● Required action: Print the data again, exactly.

[Dataset records]
···

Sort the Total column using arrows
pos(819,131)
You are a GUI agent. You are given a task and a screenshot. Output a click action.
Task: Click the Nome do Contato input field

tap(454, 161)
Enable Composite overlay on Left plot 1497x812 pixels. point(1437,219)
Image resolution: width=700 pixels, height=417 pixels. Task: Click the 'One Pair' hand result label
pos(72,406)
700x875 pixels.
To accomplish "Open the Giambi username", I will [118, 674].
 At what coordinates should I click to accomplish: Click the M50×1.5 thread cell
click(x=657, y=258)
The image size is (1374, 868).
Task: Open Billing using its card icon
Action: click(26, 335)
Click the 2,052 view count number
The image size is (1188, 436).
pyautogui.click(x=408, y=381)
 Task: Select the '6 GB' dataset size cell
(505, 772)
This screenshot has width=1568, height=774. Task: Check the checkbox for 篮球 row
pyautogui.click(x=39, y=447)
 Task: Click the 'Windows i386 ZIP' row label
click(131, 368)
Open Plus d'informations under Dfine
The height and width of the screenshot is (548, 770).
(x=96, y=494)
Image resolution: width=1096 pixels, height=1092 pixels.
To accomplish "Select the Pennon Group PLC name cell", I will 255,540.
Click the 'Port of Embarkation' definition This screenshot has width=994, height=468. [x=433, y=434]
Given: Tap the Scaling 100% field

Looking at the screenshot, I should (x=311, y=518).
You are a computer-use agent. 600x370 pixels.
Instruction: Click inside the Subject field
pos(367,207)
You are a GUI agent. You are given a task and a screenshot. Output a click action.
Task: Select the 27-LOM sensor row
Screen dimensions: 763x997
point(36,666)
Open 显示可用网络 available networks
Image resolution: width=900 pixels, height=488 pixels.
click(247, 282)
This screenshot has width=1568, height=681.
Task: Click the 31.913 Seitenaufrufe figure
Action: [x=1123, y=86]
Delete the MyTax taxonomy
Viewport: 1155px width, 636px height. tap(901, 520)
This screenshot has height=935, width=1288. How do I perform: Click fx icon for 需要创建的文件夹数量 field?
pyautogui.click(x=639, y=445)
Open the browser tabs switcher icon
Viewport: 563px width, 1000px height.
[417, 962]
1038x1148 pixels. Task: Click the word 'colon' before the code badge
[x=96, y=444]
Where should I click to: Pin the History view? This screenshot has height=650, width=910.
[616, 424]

···

● Answer section:
Sort the Total column using arrows
pos(819,131)
You are a GUI agent. You are given a task and a screenshot. Output a click action.
Task: Click the Nome do Contato input field

tap(454, 161)
Enable Composite overlay on Left plot 1497x812 pixels. point(1437,219)
Image resolution: width=700 pixels, height=417 pixels. Task: Click the 'One Pair' hand result label
pos(72,406)
700x875 pixels.
To accomplish "Open the Giambi username", I will [118, 674].
 At what coordinates should I click to accomplish: Click the M50×1.5 thread cell
click(x=657, y=258)
The image size is (1374, 868).
Task: Open Billing using its card icon
Action: click(26, 335)
Click the 2,052 view count number
The image size is (1188, 436).
pyautogui.click(x=408, y=381)
 Task: Select the '6 GB' dataset size cell
(505, 772)
This screenshot has width=1568, height=774. Task: Check the checkbox for 篮球 row
pyautogui.click(x=39, y=447)
 Task: Click the 'Windows i386 ZIP' row label
click(131, 368)
Open Plus d'informations under Dfine
The height and width of the screenshot is (548, 770).
(x=96, y=494)
Image resolution: width=1096 pixels, height=1092 pixels.
To accomplish "Select the Pennon Group PLC name cell", I will 255,540.
Click the 'Port of Embarkation' definition This screenshot has width=994, height=468. [x=433, y=434]
Given: Tap the Scaling 100% field

Looking at the screenshot, I should (x=311, y=518).
You are a computer-use agent. 600x370 pixels.
Instruction: Click inside the Subject field
pos(367,207)
You are a GUI agent. You are given a task and a screenshot. Output a click action.
Task: Select the 27-LOM sensor row
Screen dimensions: 763x997
point(36,666)
Open 显示可用网络 available networks
Image resolution: width=900 pixels, height=488 pixels.
click(247, 282)
This screenshot has width=1568, height=681.
Task: Click the 31.913 Seitenaufrufe figure
Action: [x=1123, y=86]
Delete the MyTax taxonomy
Viewport: 1155px width, 636px height. tap(901, 520)
This screenshot has height=935, width=1288. How do I perform: Click fx icon for 需要创建的文件夹数量 field?
pyautogui.click(x=639, y=445)
Open the browser tabs switcher icon
Viewport: 563px width, 1000px height.
[417, 962]
1038x1148 pixels. Task: Click the word 'colon' before the code badge
[x=96, y=444]
Where should I click to: Pin the History view? This screenshot has height=650, width=910.
[616, 424]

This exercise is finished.